• **Source**:
Although not limited to a particular type of perforating tool, in
one or more embodiments, perforating tool 140 may be of the
hydro-jet or gun type. In the illustrated embodiment, perforating
tool 140 is generally illustrated as a hydro-jet type, wherein high
pressure, high velocity fluid, either alone or in combination with
particulate, is utilized to render holes in casing (not shown). In
such case, perforating tool 140 is formed of a housing 142 and may
include a bore 144 extending from a first housing end 142a at least
partially through housing 142 towards a second housing end 142b.
Perforating tool 140 also includes jets 146 in fluid communication
with bore 144 in order to deliver a high pressure, high velocity
working fluid to a target (not shown), such as casing.
[0044] Although some embodiments need not include electrical and/or
optic connectivity of perforating tool 140, in other embodiments,
perforating tool 140 further includes a cable connector 92j at the
first end 142a. Cable connector 92j is connected to cable segment
23f so as to provide electrical and/or optic connection to
perforating tool 140 as needed. For example, in some embodiments,
perforating tool 140 may include an electric or optic sensor 138
for measuring a condition of the perforating tool 140, working
fluid or environment around the perforating tool 140.
[0045] Although perforating tool 140 is illustrated as being
attached to stimulation tool 120, it will be appreciated that
perforating tool 140 can be likewise attached to analytic tool 80
or any other tool or sub, as desired for a particular CT procedure.
As illustrated, when perforating tool 140 is attached to second end
122b of stimulation tool 120, cable connector 92h of stimulation
tool 120 mates with cable connector 92j of perforating tool 140 and
bore 124 is in fluid communication with bore 144.
[0046] FIG. 4 illustrates that certain embodiments of BHA 72 are
not limited to a particular arrangement so long as such embodiments
of BHA 72 generally include an analytic tool 80 and an intervention
tool 82. Thus, in FIG. 4, connector head 70 is attached to the
distal or free end 18a of coiled tubing 18. In this regard,
connector head includes a through bore 90 extending from a first
end 70a of connector head 70 to a second end 70b to allow fluid
(not shown) flowing through coiled tubing 18 to pass to BHA 72. In
this regard, connector head 70 is a flow through connector.

• **Data extract**:
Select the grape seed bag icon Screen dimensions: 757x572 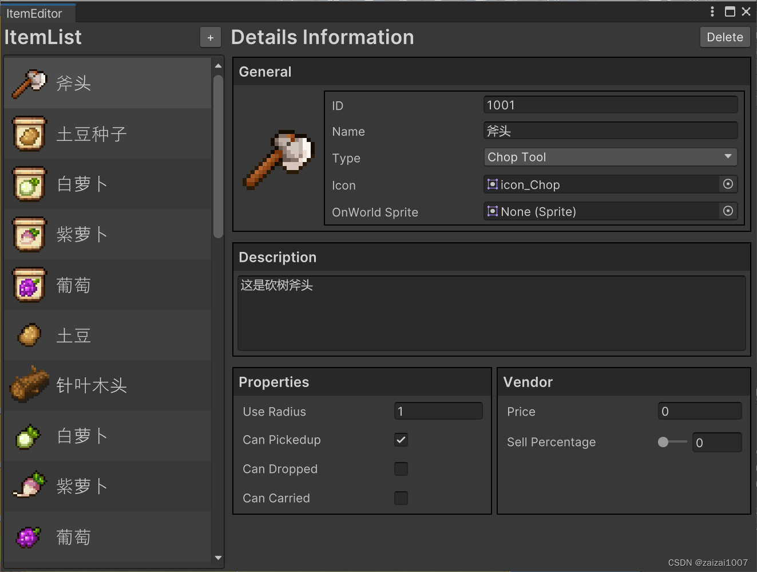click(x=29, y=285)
==
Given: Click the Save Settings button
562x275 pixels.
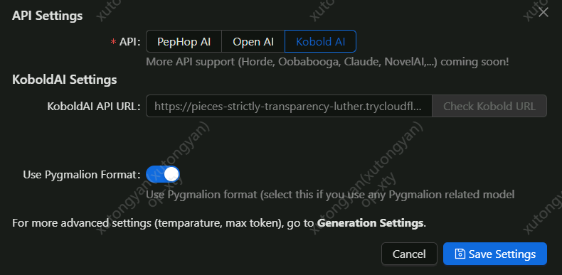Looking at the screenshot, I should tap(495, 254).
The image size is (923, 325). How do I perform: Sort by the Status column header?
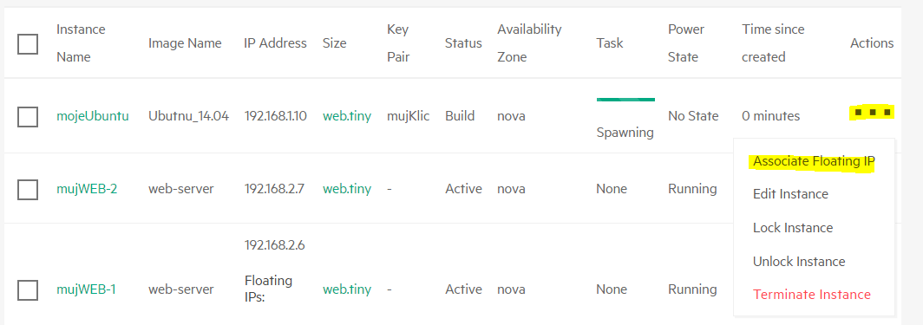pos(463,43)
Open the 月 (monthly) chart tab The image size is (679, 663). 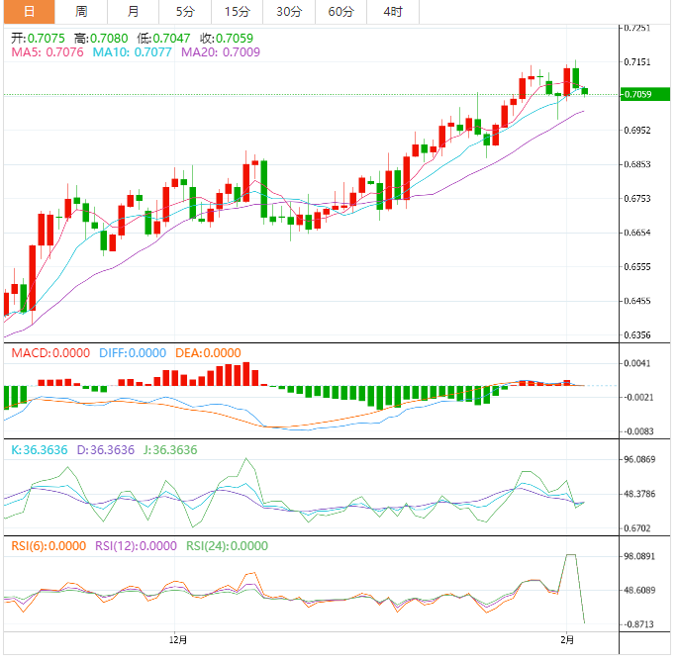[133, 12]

• **Task set**:
[1] Answer these questions about the patent excerpt:
(a) In the illustrated embodiment, what type is perforating tool 140 generally illustrated as?
(b) Which cable connector of stimulation tool 120 mates with cable connector 92j?
(c) Between which two ends of connector head 70 does through bore 90 extend?
[2] Please repeat the part of the patent excerpt that opens with the words containing "Perforating tool 140 also" and closes with "perforating tool 140.".

• **Results**:
[1]
(a) A hydro-jet type.
(b) Cable connector 92h.
(c) From a first end 70a to a second end 70b.

[2]
Perforating tool 140 also includes jets 146 in fluid communication
with bore 144 in order to deliver a high pressure, high velocity
working fluid to a target (not shown), such as casing.
[0044] Although some embodiments need not include electrical and/or
optic connectivity of perforating tool 140, in other embodiments,
perforating tool 140 further includes a cable connector 92j at the
first end 142a. Cable connector 92j is connected to cable segment
23f so as to provide electrical and/or optic connection to
perforating tool 140 as needed. For example, in some embodiments,
perforating tool 140 may include an electric or optic sensor 138
for measuring a condition of the perforating tool 140, working
fluid or environment around the perforating tool 140.